With this New Year, I want to make a Resolution or an Affirmation, that I will See the Bigger Picture, Focus on the Dream, but take Time in the Moments! If I only live for a brighter future, I may miss the journey it took to get there and that is really where the greatness lies. For these boys, I am their world and for some reason, I never understood what a true blessing that is….. I always felt that this responsibility was often an overwhelming burden more then blessing. Some may read that and find me callous and shallow, but I also know that there are plenty of mothers for which that statement will ring true.

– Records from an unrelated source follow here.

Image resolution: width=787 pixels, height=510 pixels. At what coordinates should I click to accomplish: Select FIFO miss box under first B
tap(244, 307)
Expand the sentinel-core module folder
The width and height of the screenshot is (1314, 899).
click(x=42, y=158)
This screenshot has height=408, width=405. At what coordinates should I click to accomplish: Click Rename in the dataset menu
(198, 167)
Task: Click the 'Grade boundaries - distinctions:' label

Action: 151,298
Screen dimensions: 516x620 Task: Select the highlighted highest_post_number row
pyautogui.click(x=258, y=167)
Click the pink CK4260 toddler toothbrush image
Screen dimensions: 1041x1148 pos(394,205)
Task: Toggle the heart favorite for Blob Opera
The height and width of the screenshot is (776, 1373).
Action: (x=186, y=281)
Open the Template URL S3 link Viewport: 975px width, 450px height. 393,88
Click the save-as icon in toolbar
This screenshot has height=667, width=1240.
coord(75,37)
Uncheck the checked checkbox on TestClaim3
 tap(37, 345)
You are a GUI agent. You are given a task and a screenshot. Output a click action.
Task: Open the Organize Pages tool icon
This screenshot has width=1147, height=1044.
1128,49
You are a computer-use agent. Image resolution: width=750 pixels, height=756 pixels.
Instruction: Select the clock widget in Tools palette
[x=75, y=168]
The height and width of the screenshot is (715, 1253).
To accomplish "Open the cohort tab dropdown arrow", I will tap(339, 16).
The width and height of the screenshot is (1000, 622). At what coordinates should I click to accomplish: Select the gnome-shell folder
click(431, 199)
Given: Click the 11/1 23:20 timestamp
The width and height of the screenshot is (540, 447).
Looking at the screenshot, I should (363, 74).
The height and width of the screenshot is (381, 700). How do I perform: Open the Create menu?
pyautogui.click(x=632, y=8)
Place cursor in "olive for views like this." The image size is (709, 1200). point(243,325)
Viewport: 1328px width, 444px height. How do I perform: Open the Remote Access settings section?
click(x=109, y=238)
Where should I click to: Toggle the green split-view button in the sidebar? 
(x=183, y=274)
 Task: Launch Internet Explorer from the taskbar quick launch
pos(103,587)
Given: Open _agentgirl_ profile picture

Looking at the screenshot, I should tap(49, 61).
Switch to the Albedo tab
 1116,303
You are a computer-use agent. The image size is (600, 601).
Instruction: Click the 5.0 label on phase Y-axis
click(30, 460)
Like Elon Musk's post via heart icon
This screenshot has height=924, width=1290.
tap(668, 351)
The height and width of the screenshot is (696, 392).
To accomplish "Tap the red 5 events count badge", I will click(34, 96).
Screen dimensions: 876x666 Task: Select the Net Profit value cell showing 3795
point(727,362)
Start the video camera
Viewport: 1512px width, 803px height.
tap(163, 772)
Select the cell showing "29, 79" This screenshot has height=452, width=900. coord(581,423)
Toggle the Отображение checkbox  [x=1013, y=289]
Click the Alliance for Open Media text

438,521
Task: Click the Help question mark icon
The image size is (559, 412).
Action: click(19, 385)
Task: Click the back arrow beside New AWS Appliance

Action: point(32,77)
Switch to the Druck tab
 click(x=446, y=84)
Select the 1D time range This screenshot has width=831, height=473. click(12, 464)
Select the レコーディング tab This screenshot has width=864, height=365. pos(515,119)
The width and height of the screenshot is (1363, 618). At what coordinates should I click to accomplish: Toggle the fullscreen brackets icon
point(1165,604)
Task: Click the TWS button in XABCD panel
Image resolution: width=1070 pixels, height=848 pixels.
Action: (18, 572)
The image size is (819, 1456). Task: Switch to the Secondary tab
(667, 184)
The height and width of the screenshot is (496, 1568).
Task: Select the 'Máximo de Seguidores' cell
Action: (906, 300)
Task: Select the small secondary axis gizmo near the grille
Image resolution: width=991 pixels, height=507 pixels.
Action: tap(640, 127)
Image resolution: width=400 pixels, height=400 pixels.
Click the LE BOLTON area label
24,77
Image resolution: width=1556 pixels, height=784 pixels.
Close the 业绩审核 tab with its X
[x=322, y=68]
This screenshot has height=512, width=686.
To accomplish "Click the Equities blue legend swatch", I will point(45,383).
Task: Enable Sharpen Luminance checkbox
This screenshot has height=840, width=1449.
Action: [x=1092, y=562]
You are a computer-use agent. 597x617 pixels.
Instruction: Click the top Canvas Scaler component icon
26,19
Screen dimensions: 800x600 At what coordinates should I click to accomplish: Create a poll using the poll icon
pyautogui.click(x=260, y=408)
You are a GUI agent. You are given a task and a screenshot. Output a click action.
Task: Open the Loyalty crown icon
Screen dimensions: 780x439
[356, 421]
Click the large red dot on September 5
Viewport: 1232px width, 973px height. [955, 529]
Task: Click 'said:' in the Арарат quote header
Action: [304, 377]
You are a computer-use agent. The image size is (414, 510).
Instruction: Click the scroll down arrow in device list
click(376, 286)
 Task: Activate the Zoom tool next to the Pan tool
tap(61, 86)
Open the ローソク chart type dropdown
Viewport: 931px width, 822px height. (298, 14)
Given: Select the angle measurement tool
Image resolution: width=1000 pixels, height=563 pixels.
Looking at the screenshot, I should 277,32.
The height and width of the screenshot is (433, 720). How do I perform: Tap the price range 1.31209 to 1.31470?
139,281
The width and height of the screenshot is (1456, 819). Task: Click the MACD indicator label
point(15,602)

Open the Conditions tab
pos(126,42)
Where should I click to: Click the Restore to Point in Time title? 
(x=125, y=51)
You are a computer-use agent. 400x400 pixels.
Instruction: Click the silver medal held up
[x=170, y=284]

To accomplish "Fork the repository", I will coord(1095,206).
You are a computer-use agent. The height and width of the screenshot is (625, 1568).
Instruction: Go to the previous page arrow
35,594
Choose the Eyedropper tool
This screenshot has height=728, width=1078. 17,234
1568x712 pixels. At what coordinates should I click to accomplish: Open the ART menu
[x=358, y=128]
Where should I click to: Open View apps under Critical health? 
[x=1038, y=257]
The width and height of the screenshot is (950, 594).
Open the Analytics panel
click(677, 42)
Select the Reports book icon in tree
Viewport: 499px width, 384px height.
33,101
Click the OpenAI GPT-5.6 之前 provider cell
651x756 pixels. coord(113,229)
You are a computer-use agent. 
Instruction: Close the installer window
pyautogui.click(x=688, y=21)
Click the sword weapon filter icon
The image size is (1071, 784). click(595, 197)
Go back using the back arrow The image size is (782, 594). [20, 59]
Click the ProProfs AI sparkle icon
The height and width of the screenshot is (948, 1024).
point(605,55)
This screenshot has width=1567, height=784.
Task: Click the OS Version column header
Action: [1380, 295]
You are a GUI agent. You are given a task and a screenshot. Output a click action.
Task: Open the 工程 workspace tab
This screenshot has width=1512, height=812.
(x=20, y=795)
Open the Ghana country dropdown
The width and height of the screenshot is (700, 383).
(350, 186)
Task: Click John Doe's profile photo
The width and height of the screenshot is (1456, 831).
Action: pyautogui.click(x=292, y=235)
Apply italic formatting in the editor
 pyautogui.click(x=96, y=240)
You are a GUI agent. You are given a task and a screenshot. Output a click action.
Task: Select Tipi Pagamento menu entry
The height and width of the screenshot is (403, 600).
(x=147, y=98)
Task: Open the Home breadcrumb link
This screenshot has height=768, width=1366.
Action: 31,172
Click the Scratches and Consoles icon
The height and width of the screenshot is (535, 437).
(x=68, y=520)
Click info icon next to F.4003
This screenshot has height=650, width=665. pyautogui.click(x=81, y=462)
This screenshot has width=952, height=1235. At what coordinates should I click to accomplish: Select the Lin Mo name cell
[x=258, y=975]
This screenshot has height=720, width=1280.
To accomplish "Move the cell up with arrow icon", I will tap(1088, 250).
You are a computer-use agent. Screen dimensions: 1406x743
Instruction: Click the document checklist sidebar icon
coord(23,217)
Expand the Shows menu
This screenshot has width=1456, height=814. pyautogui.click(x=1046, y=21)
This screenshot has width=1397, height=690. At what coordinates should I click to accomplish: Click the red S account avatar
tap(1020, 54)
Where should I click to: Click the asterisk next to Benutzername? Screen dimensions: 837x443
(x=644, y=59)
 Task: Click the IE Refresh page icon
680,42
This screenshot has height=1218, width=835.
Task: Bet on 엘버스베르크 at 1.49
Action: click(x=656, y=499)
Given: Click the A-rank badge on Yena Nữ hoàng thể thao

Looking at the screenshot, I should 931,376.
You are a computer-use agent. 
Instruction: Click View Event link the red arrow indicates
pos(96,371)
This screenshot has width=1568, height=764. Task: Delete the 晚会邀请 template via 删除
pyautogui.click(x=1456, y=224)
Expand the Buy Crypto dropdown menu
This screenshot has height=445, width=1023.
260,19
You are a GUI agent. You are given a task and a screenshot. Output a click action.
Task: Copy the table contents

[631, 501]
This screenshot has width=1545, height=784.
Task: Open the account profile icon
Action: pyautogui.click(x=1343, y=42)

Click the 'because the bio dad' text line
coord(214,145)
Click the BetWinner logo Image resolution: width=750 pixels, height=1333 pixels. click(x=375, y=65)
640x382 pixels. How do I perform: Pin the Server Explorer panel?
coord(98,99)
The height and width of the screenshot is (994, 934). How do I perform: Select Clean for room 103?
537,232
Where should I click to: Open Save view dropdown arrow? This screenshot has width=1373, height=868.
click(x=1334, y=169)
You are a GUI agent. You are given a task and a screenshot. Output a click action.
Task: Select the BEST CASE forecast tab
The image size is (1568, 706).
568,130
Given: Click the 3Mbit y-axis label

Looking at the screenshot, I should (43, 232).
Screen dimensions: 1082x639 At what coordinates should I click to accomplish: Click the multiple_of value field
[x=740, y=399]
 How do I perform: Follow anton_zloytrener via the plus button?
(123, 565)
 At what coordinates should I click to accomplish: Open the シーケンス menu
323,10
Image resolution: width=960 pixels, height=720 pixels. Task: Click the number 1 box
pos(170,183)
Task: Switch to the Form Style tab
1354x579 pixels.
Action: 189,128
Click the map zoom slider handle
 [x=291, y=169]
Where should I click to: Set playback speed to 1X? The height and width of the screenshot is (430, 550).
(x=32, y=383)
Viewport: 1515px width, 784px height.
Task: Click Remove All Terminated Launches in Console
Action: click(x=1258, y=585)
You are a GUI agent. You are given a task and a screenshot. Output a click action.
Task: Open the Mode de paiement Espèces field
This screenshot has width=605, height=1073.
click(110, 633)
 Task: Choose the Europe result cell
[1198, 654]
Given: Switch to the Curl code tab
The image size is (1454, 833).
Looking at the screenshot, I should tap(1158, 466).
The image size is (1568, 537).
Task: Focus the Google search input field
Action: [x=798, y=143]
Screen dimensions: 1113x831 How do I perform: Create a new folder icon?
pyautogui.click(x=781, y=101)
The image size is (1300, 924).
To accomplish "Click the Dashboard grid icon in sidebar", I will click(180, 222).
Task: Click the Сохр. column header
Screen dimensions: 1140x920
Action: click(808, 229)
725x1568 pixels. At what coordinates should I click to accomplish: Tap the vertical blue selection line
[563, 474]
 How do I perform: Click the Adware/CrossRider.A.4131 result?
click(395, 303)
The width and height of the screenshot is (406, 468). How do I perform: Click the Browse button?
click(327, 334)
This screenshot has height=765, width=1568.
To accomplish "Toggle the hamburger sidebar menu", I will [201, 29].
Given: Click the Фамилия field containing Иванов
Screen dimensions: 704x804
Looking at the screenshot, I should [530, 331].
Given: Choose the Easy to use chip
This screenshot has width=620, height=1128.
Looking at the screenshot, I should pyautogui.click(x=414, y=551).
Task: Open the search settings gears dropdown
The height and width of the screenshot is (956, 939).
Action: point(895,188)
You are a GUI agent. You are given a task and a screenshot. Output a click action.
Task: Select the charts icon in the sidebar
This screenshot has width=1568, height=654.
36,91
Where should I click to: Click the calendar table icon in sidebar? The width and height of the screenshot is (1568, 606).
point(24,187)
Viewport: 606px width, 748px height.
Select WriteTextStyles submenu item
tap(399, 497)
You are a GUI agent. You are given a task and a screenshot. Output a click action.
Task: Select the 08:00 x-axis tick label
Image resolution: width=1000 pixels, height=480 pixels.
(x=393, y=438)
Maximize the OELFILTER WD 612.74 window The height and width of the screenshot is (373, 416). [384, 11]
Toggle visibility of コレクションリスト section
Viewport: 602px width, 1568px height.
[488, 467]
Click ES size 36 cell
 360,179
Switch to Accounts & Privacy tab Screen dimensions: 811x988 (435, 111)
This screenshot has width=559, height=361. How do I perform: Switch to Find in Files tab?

For 2018, I challenge each of us to take on our burdens and bare them as blessings. To achieve our dreams wide awake, so that each day may be joy unto itself. Take pleasure in all things, big or small, positive or negative….. because in this life the only thing certain is the uncertainty of each day. It can always be better or it can always be worse…. Essentially it is what you make it, so make it the best it can be!